EXERCISE ▸ Each record below needs to be retyped exactly.

- Opening Delimiter -

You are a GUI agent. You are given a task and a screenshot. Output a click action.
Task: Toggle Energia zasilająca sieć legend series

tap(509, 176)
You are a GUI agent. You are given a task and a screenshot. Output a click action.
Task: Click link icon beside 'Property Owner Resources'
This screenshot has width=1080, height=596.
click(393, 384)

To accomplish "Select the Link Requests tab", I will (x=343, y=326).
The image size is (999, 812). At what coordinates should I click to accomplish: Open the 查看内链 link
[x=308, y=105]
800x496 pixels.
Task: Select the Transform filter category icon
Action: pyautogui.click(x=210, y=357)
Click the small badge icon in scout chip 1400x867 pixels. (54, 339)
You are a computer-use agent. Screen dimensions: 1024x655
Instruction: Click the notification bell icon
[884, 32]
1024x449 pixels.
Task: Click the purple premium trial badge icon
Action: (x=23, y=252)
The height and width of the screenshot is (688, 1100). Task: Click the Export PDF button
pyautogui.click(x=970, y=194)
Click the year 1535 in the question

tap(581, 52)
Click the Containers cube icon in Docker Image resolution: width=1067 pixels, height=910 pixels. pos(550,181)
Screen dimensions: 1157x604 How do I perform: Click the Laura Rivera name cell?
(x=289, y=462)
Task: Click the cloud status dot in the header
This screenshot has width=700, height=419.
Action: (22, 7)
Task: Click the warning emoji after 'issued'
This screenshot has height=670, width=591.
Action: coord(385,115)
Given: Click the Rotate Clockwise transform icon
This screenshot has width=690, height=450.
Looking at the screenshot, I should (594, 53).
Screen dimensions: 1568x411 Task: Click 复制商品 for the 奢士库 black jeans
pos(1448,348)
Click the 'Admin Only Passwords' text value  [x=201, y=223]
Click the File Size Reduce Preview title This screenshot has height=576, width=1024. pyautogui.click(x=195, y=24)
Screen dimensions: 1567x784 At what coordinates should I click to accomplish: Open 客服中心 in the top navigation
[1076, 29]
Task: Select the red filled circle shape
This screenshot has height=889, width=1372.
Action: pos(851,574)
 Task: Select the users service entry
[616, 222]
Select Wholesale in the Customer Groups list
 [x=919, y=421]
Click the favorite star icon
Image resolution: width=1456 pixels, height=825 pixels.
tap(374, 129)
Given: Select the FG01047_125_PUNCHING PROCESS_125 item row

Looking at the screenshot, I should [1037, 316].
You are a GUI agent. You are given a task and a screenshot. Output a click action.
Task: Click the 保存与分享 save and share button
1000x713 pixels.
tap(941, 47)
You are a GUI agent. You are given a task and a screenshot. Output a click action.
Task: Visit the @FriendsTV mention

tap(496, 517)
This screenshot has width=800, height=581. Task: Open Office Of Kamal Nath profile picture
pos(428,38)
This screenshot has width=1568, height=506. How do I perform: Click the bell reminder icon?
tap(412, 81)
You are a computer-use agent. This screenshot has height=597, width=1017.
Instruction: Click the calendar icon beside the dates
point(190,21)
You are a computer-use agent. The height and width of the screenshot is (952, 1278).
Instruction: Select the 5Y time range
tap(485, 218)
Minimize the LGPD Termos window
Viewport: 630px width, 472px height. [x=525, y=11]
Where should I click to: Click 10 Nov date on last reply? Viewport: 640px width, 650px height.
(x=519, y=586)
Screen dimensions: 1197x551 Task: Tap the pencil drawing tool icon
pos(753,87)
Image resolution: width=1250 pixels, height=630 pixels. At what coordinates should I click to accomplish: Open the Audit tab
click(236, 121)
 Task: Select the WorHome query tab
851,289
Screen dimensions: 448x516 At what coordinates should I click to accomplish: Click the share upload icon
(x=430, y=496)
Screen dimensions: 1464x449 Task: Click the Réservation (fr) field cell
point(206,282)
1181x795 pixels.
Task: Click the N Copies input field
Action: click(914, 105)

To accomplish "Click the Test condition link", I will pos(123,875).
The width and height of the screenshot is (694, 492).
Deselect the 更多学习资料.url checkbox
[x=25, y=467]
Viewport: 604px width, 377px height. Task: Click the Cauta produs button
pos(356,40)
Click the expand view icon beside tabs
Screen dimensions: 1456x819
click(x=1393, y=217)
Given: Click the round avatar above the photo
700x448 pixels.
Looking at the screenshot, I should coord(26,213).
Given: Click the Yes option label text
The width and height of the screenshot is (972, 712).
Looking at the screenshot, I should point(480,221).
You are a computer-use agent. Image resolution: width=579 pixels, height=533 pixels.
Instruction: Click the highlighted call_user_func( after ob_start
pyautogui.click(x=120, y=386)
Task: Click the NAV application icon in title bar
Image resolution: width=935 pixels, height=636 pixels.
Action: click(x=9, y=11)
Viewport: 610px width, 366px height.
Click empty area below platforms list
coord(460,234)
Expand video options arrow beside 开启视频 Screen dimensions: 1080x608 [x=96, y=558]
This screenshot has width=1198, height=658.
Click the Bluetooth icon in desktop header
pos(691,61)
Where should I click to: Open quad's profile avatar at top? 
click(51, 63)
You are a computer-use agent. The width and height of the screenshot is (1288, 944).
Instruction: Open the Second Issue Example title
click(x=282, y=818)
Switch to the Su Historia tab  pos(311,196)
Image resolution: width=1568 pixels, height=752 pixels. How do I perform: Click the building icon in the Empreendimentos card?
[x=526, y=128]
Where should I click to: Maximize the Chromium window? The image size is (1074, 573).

- Closing Delimiter -

SOLUTION FOR THIS TASK ▸
You are a GUI agent. You are given a task and a screenshot. Output a click action.
Task: Toggle Energia zasilająca sieć legend series

tap(509, 176)
You are a GUI agent. You are given a task and a screenshot. Output a click action.
Task: Click link icon beside 'Property Owner Resources'
This screenshot has width=1080, height=596.
click(393, 384)

To accomplish "Select the Link Requests tab", I will (x=343, y=326).
The image size is (999, 812). At what coordinates should I click to accomplish: Open the 查看内链 link
[x=308, y=105]
800x496 pixels.
Task: Select the Transform filter category icon
Action: pyautogui.click(x=210, y=357)
Click the small badge icon in scout chip 1400x867 pixels. (54, 339)
You are a computer-use agent. Screen dimensions: 1024x655
Instruction: Click the notification bell icon
[884, 32]
1024x449 pixels.
Task: Click the purple premium trial badge icon
Action: (x=23, y=252)
The height and width of the screenshot is (688, 1100). Task: Click the Export PDF button
pyautogui.click(x=970, y=194)
Click the year 1535 in the question

tap(581, 52)
Click the Containers cube icon in Docker Image resolution: width=1067 pixels, height=910 pixels. pos(550,181)
Screen dimensions: 1157x604 How do I perform: Click the Laura Rivera name cell?
(x=289, y=462)
Task: Click the cloud status dot in the header
This screenshot has width=700, height=419.
Action: (22, 7)
Task: Click the warning emoji after 'issued'
This screenshot has height=670, width=591.
Action: coord(385,115)
Given: Click the Rotate Clockwise transform icon
This screenshot has width=690, height=450.
Looking at the screenshot, I should (594, 53).
Screen dimensions: 1568x411 Task: Click 复制商品 for the 奢士库 black jeans
pos(1448,348)
Click the 'Admin Only Passwords' text value  [x=201, y=223]
Click the File Size Reduce Preview title This screenshot has height=576, width=1024. pyautogui.click(x=195, y=24)
Screen dimensions: 1567x784 At what coordinates should I click to accomplish: Open 客服中心 in the top navigation
[1076, 29]
Task: Select the red filled circle shape
This screenshot has height=889, width=1372.
Action: pos(851,574)
 Task: Select the users service entry
[616, 222]
Select Wholesale in the Customer Groups list
 [x=919, y=421]
Click the favorite star icon
Image resolution: width=1456 pixels, height=825 pixels.
tap(374, 129)
Given: Select the FG01047_125_PUNCHING PROCESS_125 item row

Looking at the screenshot, I should [1037, 316].
You are a GUI agent. You are given a task and a screenshot. Output a click action.
Task: Click the 保存与分享 save and share button
1000x713 pixels.
tap(941, 47)
You are a GUI agent. You are given a task and a screenshot. Output a click action.
Task: Visit the @FriendsTV mention

tap(496, 517)
This screenshot has width=800, height=581. Task: Open Office Of Kamal Nath profile picture
pos(428,38)
This screenshot has width=1568, height=506. How do I perform: Click the bell reminder icon?
tap(412, 81)
You are a computer-use agent. This screenshot has height=597, width=1017.
Instruction: Click the calendar icon beside the dates
point(190,21)
You are a computer-use agent. The height and width of the screenshot is (952, 1278).
Instruction: Select the 5Y time range
tap(485, 218)
Minimize the LGPD Termos window
Viewport: 630px width, 472px height. [x=525, y=11]
Where should I click to: Click 10 Nov date on last reply? Viewport: 640px width, 650px height.
(x=519, y=586)
Screen dimensions: 1197x551 Task: Tap the pencil drawing tool icon
pos(753,87)
Image resolution: width=1250 pixels, height=630 pixels. At what coordinates should I click to accomplish: Open the Audit tab
click(236, 121)
 Task: Select the WorHome query tab
851,289
Screen dimensions: 448x516 At what coordinates should I click to accomplish: Click the share upload icon
(x=430, y=496)
Screen dimensions: 1464x449 Task: Click the Réservation (fr) field cell
point(206,282)
1181x795 pixels.
Task: Click the N Copies input field
Action: click(914, 105)

To accomplish "Click the Test condition link", I will pos(123,875).
The width and height of the screenshot is (694, 492).
Deselect the 更多学习资料.url checkbox
[x=25, y=467]
Viewport: 604px width, 377px height. Task: Click the Cauta produs button
pos(356,40)
Click the expand view icon beside tabs
Screen dimensions: 1456x819
click(x=1393, y=217)
Given: Click the round avatar above the photo
700x448 pixels.
Looking at the screenshot, I should coord(26,213).
Given: Click the Yes option label text
The width and height of the screenshot is (972, 712).
Looking at the screenshot, I should point(480,221).
You are a computer-use agent. Image resolution: width=579 pixels, height=533 pixels.
Instruction: Click the highlighted call_user_func( after ob_start
pyautogui.click(x=120, y=386)
Task: Click the NAV application icon in title bar
Image resolution: width=935 pixels, height=636 pixels.
Action: click(x=9, y=11)
Viewport: 610px width, 366px height.
Click empty area below platforms list
coord(460,234)
Expand video options arrow beside 开启视频 Screen dimensions: 1080x608 [x=96, y=558]
This screenshot has width=1198, height=658.
Click the Bluetooth icon in desktop header
pos(691,61)
Where should I click to: Open quad's profile avatar at top? 
click(51, 63)
You are a computer-use agent. The width and height of the screenshot is (1288, 944).
Instruction: Open the Second Issue Example title
click(x=282, y=818)
Switch to the Su Historia tab  pos(311,196)
Image resolution: width=1568 pixels, height=752 pixels. How do I perform: Click the building icon in the Empreendimentos card?
[x=526, y=128]
Where should I click to: Maximize the Chromium window? The image size is (1074, 573).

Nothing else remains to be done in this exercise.